Cada mes de junio desde hace unos 600 años, mil campesinos del sur de Perú se reúnen durante tres días para trabajar en la renovación del puente colgante Qeswachaka, declarado patrimonio inmaterial de la humanidad por la Unesco.
El puente Qeswachaka sobre el río Apurímac, en la región de Cuzco, está tejido con fibras vegetales, según la tradición inca, y es el único de este tipo en el mundo.
La directora de Patrimonio Inmaterial del Ministerio de Cultura, Soledad Mujica, dijo que hasta inicios del siglo XX muchos puentes similares al Qeswachaka seguían en uso, pero después se dejaron de renovar por la construcción de otros con materiales actuales.
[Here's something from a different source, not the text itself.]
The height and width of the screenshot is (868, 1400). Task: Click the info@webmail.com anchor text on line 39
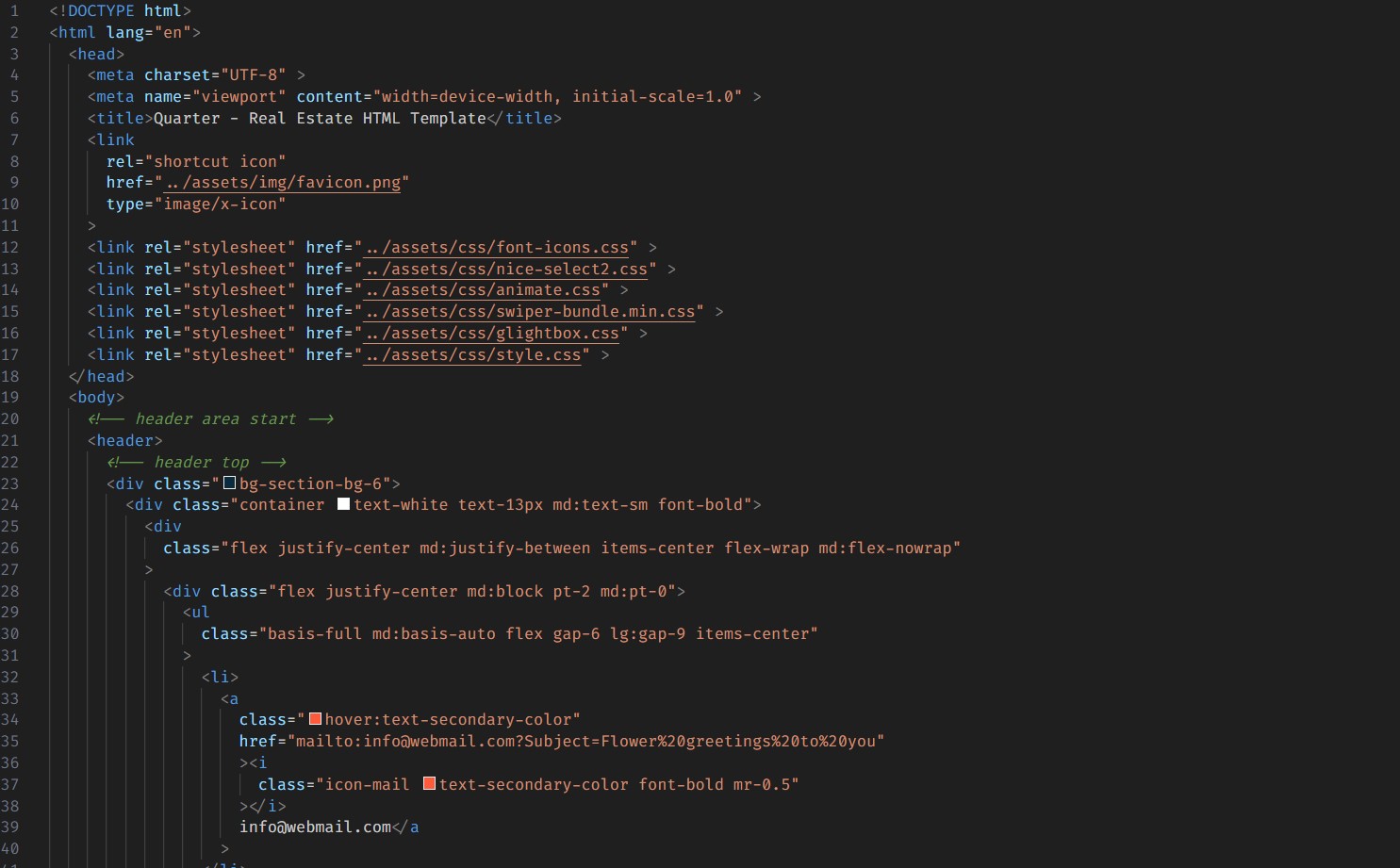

“No hubiéramos podido tener la red de caminos incas [Qhapaqüan] que hemos tenido ni la articulación social, cultural y económica que tuvo el incanato si no hubiéramos tenido una red de caminos como de los que tenemos vestigios”, manifestó.
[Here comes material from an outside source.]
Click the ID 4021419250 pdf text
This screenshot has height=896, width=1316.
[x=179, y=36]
Para los campesinos de las cuatro comunidades que trabajan en el puente, el Qeswachaka tiene un carácter sagrado, por lo que le piden permiso a los apus (divinidades) y a la pachamama (madre tierra) mediante una ceremonia ritual, donde un sacerdote andino reza en quechua y ofrece hojas de coca, un feto de llama, azúcar, vino, entre otros.